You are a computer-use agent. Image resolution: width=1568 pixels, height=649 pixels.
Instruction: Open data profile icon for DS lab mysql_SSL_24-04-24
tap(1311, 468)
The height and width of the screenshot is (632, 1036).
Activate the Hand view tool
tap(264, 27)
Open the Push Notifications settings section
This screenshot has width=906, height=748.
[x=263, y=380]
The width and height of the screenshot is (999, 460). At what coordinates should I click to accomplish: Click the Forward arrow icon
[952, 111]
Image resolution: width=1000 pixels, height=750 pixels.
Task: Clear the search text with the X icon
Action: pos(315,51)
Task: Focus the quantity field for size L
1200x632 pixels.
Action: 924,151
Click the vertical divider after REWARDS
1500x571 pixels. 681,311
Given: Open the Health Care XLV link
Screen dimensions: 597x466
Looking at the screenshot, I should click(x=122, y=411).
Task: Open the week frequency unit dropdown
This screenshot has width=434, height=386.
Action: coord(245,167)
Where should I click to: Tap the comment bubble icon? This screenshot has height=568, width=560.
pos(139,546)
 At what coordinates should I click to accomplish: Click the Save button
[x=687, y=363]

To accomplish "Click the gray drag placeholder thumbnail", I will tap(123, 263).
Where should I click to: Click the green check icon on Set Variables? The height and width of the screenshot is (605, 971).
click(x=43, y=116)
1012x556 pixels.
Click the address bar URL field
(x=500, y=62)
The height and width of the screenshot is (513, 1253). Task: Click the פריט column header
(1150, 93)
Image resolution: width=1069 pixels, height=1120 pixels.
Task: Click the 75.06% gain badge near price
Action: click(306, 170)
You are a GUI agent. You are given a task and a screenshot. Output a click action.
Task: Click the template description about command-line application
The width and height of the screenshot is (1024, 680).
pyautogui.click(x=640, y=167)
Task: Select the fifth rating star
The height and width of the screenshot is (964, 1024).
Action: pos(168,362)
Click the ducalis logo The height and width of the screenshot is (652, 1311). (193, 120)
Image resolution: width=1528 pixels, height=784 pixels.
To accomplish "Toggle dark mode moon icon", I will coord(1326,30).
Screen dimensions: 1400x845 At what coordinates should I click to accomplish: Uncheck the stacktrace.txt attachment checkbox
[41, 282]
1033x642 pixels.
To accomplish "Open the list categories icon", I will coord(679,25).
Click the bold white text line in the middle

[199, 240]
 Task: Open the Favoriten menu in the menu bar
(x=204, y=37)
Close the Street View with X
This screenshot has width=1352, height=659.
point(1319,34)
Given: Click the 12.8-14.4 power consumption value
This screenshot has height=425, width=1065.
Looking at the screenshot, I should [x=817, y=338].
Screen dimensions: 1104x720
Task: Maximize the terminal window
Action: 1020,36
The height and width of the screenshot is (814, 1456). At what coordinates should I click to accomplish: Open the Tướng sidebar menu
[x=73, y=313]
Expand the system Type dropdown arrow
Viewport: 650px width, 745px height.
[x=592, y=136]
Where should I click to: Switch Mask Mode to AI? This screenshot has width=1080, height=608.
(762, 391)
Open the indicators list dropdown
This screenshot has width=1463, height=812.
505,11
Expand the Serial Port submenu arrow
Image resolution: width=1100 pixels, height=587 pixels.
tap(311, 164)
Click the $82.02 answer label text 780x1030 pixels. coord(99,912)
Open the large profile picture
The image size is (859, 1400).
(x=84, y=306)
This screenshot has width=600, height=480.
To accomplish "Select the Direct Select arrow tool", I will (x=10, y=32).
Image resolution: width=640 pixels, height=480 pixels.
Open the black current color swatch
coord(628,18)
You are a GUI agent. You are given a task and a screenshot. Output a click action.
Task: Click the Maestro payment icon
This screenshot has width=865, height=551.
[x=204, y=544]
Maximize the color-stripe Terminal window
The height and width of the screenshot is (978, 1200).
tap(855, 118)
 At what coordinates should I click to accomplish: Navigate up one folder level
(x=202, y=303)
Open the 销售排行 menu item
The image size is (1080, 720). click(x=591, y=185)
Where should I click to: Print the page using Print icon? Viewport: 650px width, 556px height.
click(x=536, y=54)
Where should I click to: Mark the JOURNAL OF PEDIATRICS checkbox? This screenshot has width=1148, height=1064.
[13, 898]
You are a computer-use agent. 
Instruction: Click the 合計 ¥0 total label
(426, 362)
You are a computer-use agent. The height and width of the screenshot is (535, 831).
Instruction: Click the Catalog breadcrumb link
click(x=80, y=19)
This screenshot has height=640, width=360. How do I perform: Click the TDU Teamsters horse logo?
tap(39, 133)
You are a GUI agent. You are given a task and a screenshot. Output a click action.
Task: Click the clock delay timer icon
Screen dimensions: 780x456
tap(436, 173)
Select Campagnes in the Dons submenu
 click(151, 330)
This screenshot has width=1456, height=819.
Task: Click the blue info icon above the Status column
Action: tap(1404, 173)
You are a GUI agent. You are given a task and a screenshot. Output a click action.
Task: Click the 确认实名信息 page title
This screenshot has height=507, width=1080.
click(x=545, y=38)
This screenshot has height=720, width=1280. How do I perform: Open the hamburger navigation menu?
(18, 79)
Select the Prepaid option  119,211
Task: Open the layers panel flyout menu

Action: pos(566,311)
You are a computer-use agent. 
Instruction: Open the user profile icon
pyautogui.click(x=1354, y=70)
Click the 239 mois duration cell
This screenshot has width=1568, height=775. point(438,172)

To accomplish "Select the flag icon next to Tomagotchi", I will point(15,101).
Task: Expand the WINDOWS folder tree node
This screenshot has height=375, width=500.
□ □ □
> _Work to complete_
Exact copy required. Repeat the material above in full.

> _Solution to the exercise_
You are a computer-use agent. Image resolution: width=1568 pixels, height=649 pixels.
Instruction: Open data profile icon for DS lab mysql_SSL_24-04-24
tap(1311, 468)
The height and width of the screenshot is (632, 1036).
Activate the Hand view tool
tap(264, 27)
Open the Push Notifications settings section
This screenshot has width=906, height=748.
[x=263, y=380]
The width and height of the screenshot is (999, 460). At what coordinates should I click to accomplish: Click the Forward arrow icon
[952, 111]
Image resolution: width=1000 pixels, height=750 pixels.
Task: Clear the search text with the X icon
Action: pos(315,51)
Task: Focus the quantity field for size L
1200x632 pixels.
Action: 924,151
Click the vertical divider after REWARDS
1500x571 pixels. 681,311
Given: Open the Health Care XLV link
Screen dimensions: 597x466
Looking at the screenshot, I should click(x=122, y=411).
Task: Open the week frequency unit dropdown
This screenshot has width=434, height=386.
Action: coord(245,167)
Where should I click to: Tap the comment bubble icon? This screenshot has height=568, width=560.
pos(139,546)
 At what coordinates should I click to accomplish: Click the Save button
[x=687, y=363]

To accomplish "Click the gray drag placeholder thumbnail", I will tap(123, 263).
Where should I click to: Click the green check icon on Set Variables? The height and width of the screenshot is (605, 971).
click(x=43, y=116)
1012x556 pixels.
Click the address bar URL field
(x=500, y=62)
The height and width of the screenshot is (513, 1253). Task: Click the פריט column header
(1150, 93)
Image resolution: width=1069 pixels, height=1120 pixels.
Task: Click the 75.06% gain badge near price
Action: click(306, 170)
You are a GUI agent. You are given a task and a screenshot. Output a click action.
Task: Click the template description about command-line application
The width and height of the screenshot is (1024, 680).
pyautogui.click(x=640, y=167)
Task: Select the fifth rating star
The height and width of the screenshot is (964, 1024).
Action: pos(168,362)
Click the ducalis logo The height and width of the screenshot is (652, 1311). (193, 120)
Image resolution: width=1528 pixels, height=784 pixels.
To accomplish "Toggle dark mode moon icon", I will coord(1326,30).
Screen dimensions: 1400x845 At what coordinates should I click to accomplish: Uncheck the stacktrace.txt attachment checkbox
[41, 282]
1033x642 pixels.
To accomplish "Open the list categories icon", I will coord(679,25).
Click the bold white text line in the middle

[199, 240]
 Task: Open the Favoriten menu in the menu bar
(x=204, y=37)
Close the Street View with X
This screenshot has width=1352, height=659.
point(1319,34)
Given: Click the 12.8-14.4 power consumption value
This screenshot has height=425, width=1065.
Looking at the screenshot, I should [x=817, y=338].
Screen dimensions: 1104x720
Task: Maximize the terminal window
Action: 1020,36
The height and width of the screenshot is (814, 1456). At what coordinates should I click to accomplish: Open the Tướng sidebar menu
[x=73, y=313]
Expand the system Type dropdown arrow
Viewport: 650px width, 745px height.
[x=592, y=136]
Where should I click to: Switch Mask Mode to AI? This screenshot has width=1080, height=608.
(762, 391)
Open the indicators list dropdown
This screenshot has width=1463, height=812.
505,11
Expand the Serial Port submenu arrow
Image resolution: width=1100 pixels, height=587 pixels.
tap(311, 164)
Click the $82.02 answer label text 780x1030 pixels. coord(99,912)
Open the large profile picture
The image size is (859, 1400).
(x=84, y=306)
This screenshot has width=600, height=480.
To accomplish "Select the Direct Select arrow tool", I will (x=10, y=32).
Image resolution: width=640 pixels, height=480 pixels.
Open the black current color swatch
coord(628,18)
You are a GUI agent. You are given a task and a screenshot. Output a click action.
Task: Click the Maestro payment icon
This screenshot has width=865, height=551.
[x=204, y=544]
Maximize the color-stripe Terminal window
The height and width of the screenshot is (978, 1200).
tap(855, 118)
 At what coordinates should I click to accomplish: Navigate up one folder level
(x=202, y=303)
Open the 销售排行 menu item
The image size is (1080, 720). click(x=591, y=185)
Where should I click to: Print the page using Print icon? Viewport: 650px width, 556px height.
click(x=536, y=54)
Where should I click to: Mark the JOURNAL OF PEDIATRICS checkbox? This screenshot has width=1148, height=1064.
[13, 898]
You are a computer-use agent. 
Instruction: Click the 合計 ¥0 total label
(426, 362)
You are a computer-use agent. The height and width of the screenshot is (535, 831).
Instruction: Click the Catalog breadcrumb link
click(x=80, y=19)
This screenshot has height=640, width=360. How do I perform: Click the TDU Teamsters horse logo?
tap(39, 133)
You are a GUI agent. You are given a task and a screenshot. Output a click action.
Task: Click the clock delay timer icon
Screen dimensions: 780x456
tap(436, 173)
Select Campagnes in the Dons submenu
 click(151, 330)
This screenshot has width=1456, height=819.
Task: Click the blue info icon above the Status column
Action: tap(1404, 173)
You are a GUI agent. You are given a task and a screenshot. Output a click action.
Task: Click the 确认实名信息 page title
This screenshot has height=507, width=1080.
click(x=545, y=38)
This screenshot has height=720, width=1280. How do I perform: Open the hamburger navigation menu?
(18, 79)
Select the Prepaid option  119,211
Task: Open the layers panel flyout menu

Action: pos(566,311)
You are a computer-use agent. 
Instruction: Open the user profile icon
pyautogui.click(x=1354, y=70)
Click the 239 mois duration cell
This screenshot has width=1568, height=775. point(438,172)

To accomplish "Select the flag icon next to Tomagotchi", I will point(15,101).
Task: Expand the WINDOWS folder tree node
This screenshot has height=375, width=500.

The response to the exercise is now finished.